Sri Lanka’s Economic Nightmare

The country is highly vulnerable to external shocks due to high debt, inadequate external buffers and high risk to government debt sustainability, worsened by the terrorist attacks on Easter Sunday in 2019. Major policy changes massive tax cuts in late 2019 were the major reasons behind this catastrophe. Sri Lanka relies on tourism to earn foreign exchange but the Colombo serial bombings in 2019 and the Covid-19 pandemic have curbed forex inflows. A foreign debt burden of $5 billion with China is the lone contributor to this crisis as Sri Lanka repaid a $1 billion loan from Beijing in 2021 and owes huge sums to Japan and India as it relies on imports of sugar, pulses, cereals, and pharmaceuticals.
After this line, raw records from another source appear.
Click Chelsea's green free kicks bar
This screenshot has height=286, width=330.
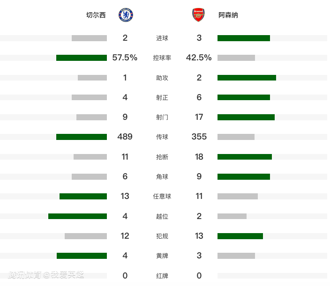click(x=83, y=196)
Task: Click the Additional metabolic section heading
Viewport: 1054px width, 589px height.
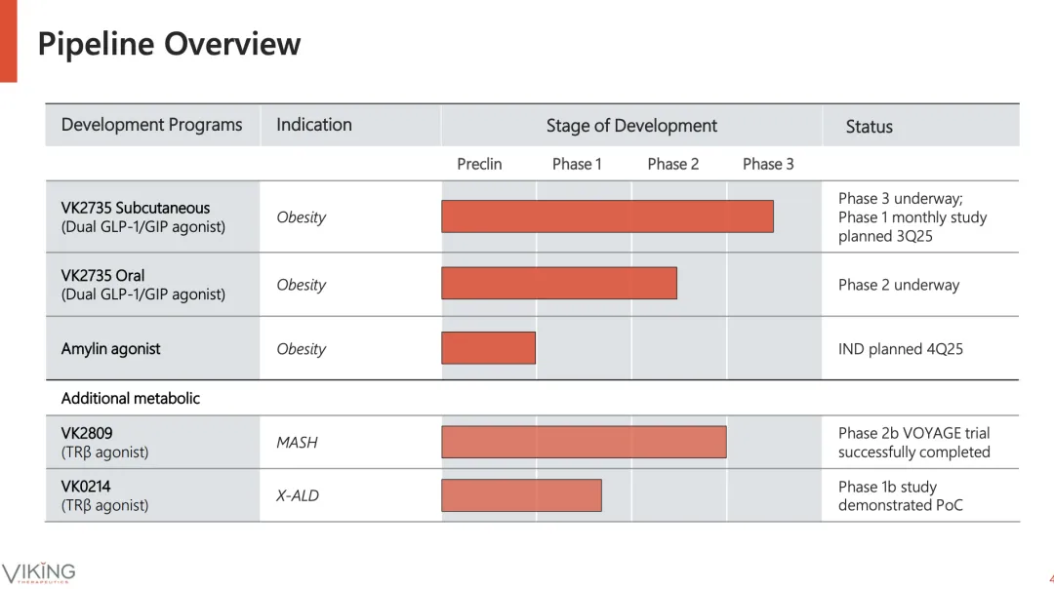Action: pyautogui.click(x=131, y=398)
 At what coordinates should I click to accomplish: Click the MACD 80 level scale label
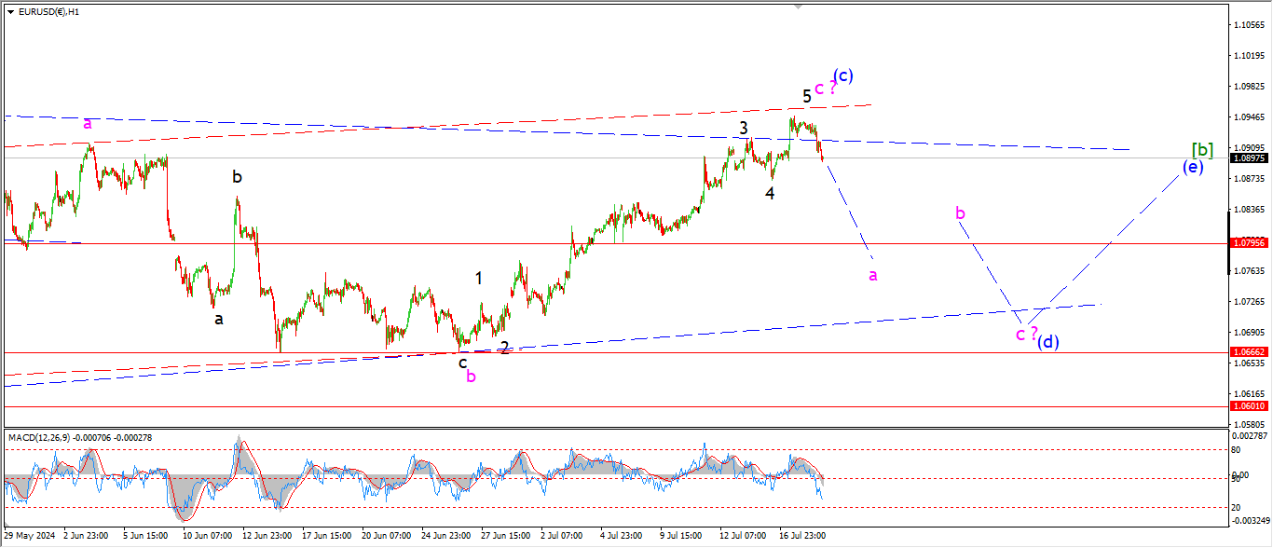(x=1239, y=449)
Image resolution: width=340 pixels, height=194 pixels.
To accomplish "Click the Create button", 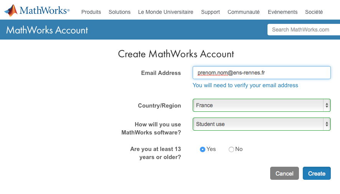I will tap(316, 174).
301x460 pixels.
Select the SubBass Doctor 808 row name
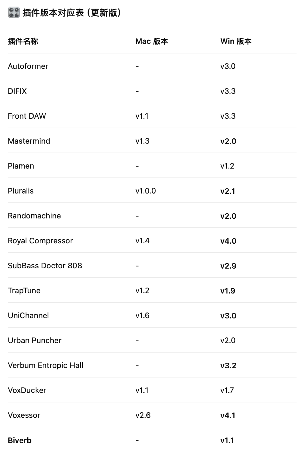click(45, 266)
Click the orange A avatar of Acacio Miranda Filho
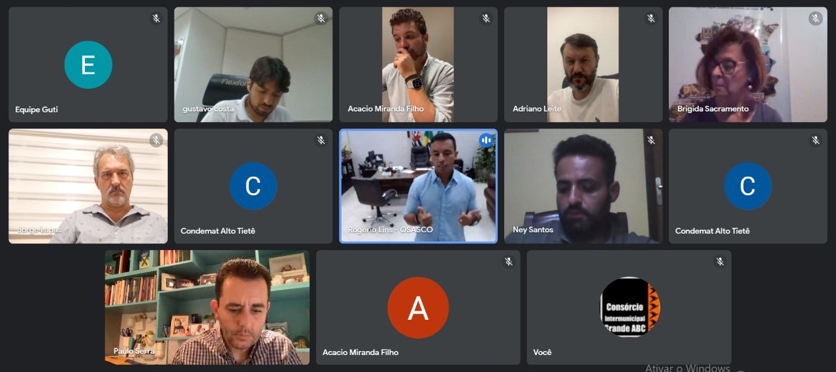Screen dimensions: 836x372 (418, 307)
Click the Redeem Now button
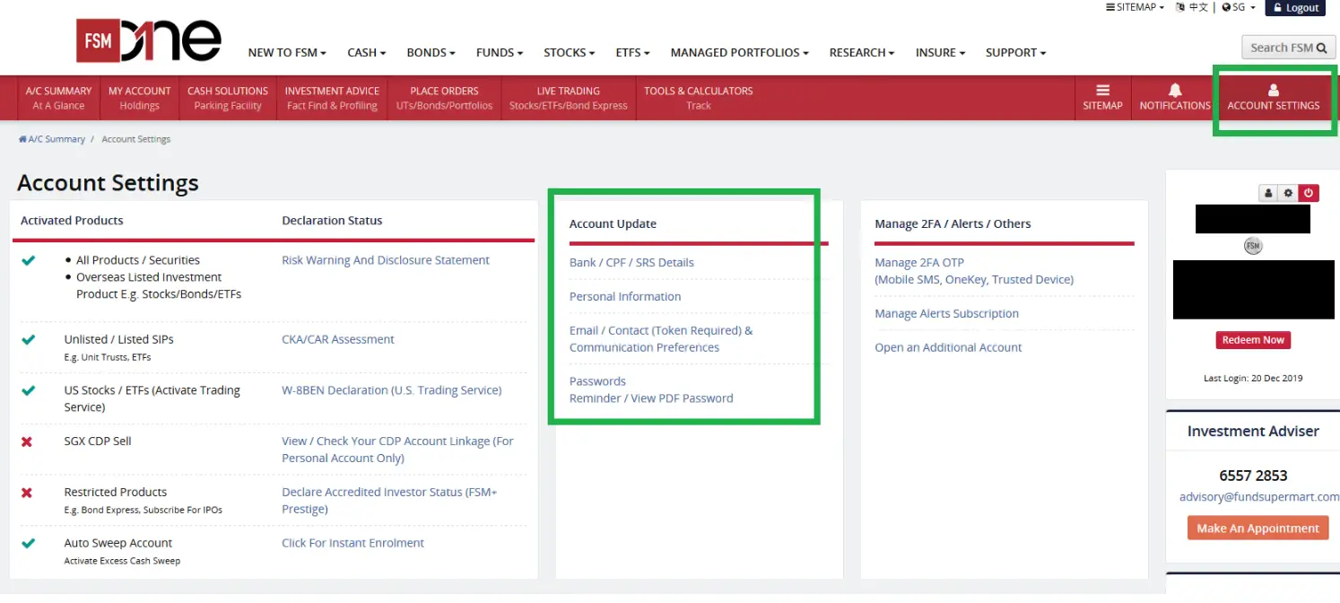The height and width of the screenshot is (603, 1340). tap(1252, 340)
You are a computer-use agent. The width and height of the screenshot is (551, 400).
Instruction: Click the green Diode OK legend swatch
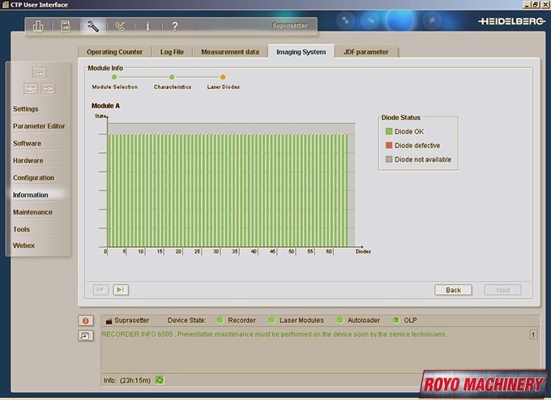pyautogui.click(x=388, y=131)
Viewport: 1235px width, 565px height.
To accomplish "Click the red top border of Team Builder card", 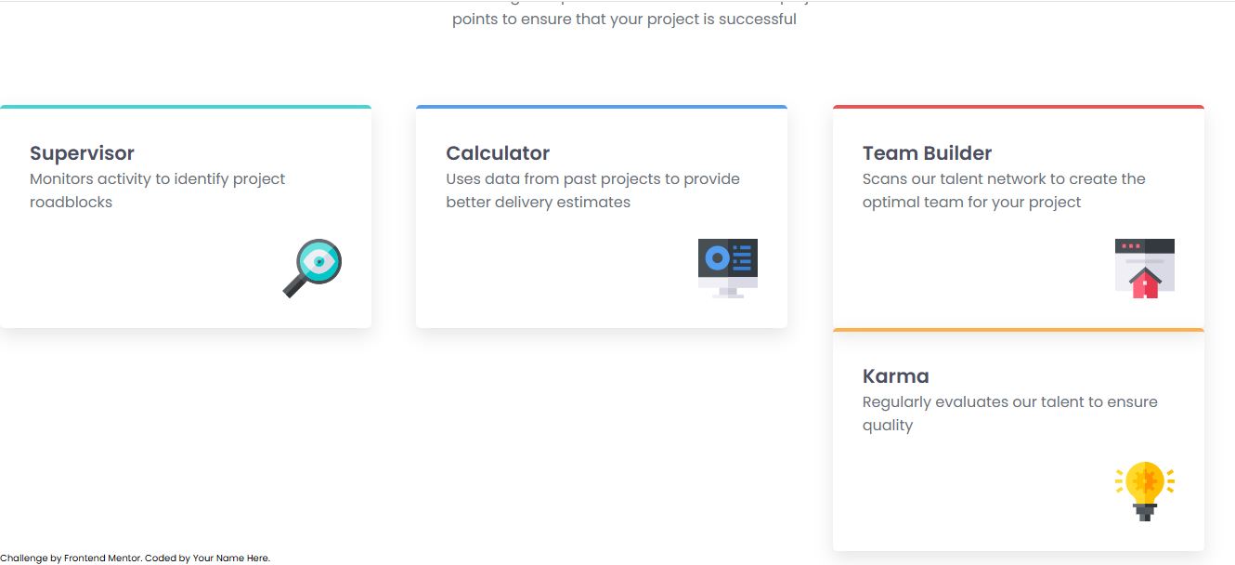I will [x=1018, y=107].
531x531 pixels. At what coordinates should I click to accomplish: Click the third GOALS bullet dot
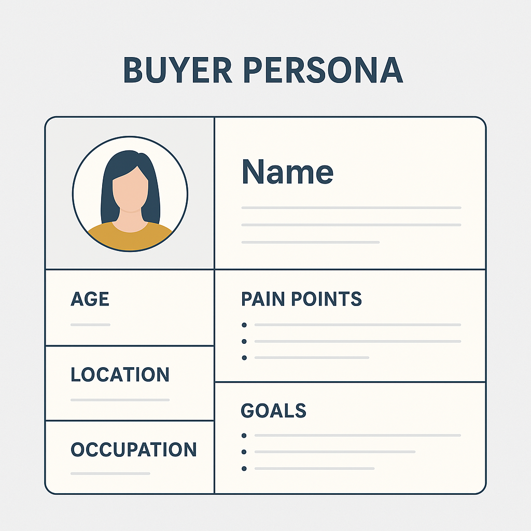click(244, 469)
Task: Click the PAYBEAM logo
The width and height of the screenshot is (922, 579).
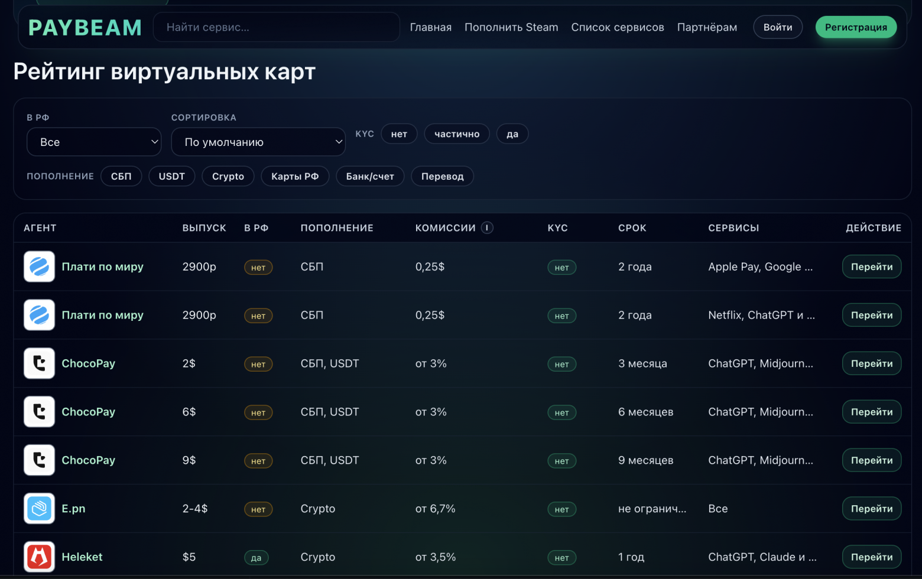Action: point(85,27)
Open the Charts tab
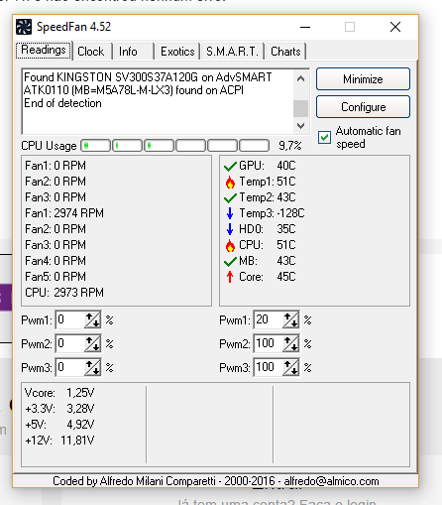Screen dimensions: 442x505 pos(285,52)
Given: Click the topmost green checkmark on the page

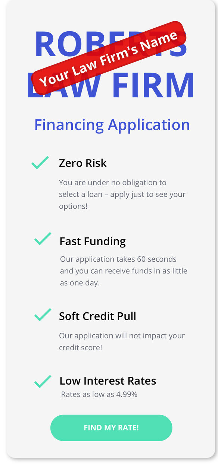Looking at the screenshot, I should pos(41,162).
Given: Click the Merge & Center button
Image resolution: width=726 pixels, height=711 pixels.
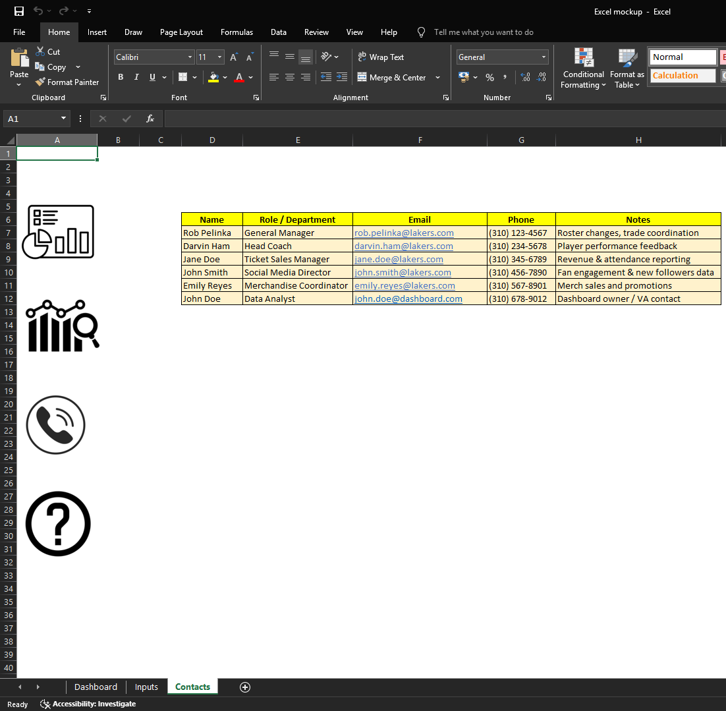Looking at the screenshot, I should pos(392,78).
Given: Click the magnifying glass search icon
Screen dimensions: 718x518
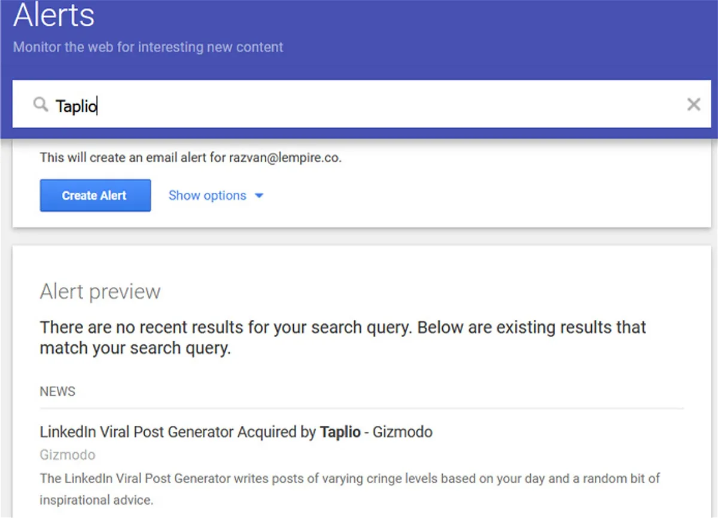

Lack of foreign currency to pay for imported goods compounds the crisis. On the energy front, its only fuel refinery was shut without crude oil stocks. The country deployed soldiers at petrol pumps to ration fuel. The Covid-19 pandemic hit Sri Lanka badly with the on-going war between Russia and Ukraine being the final nail in the coffin. Soaring crude oil prices at $120 a barrel, and prices of key commodities have made lives unsustainable.
Civic Unrest and Refugee Crisis?

Anti-government protests have raged for days, with violence in Colombo, threatening the country’s lucrative tourism industry. Thousands of protesters met near the president’s office in the biggest public outrage in recent days. The protesters also had a few Muslims who proceeded to sit in the middle of a road to break their fast during Ramadan and others who demanded that the president to step down with shouts of “Gotabaya go home”. The country’s plight forces a refugee exodus to India due to a looming economic and energy crisis. Depleting forex reserves, surging inflation and rising prices of essential imports have hit Sri Lanka. Since 2021, the economic slump forced the government to declare an economic emergency and sudden spike in food costs and fuel shortages created massive queues before grocery stores and petrol pumps. Rising cost of food, decreasing forex reserves and a sinking currency made matters worse for Sri Lankans and the country is almost bankrupt. Essential commodity prices for milk and rice skyrocketed, petrol and diesel is not available and power stations are shut.
Reforms underway

The FM leads a delegation to IMF Washington for urgent talks while financial/ legal advisers would be selected to help restructure international debt. A recent central bank governor had increased interest rates by 700 basis points to try and stabilise the economy. Sri Lanka will reach out to rating agencies, after being locked out due to multiple rating downgrades since 2020. Taxes and fuel prices will be raised within six months with reform of loss-making state-owned enterprises. Sri Lanka seeks another $500 million credit line for fuel from India, sufficient for five weeks and support from the ADB, the World Bank and friendly partners including China, the USA, UK and Middle East countries. Sri Lanka has no choice but to fight back. A credit line worth $1.5 billion, loan of about $1 billion and a request to China to restructure some debt, is expected for relief until larger infusions come in. As the economic crisis deepens, Sri Lanka leans heavily on assistance from India.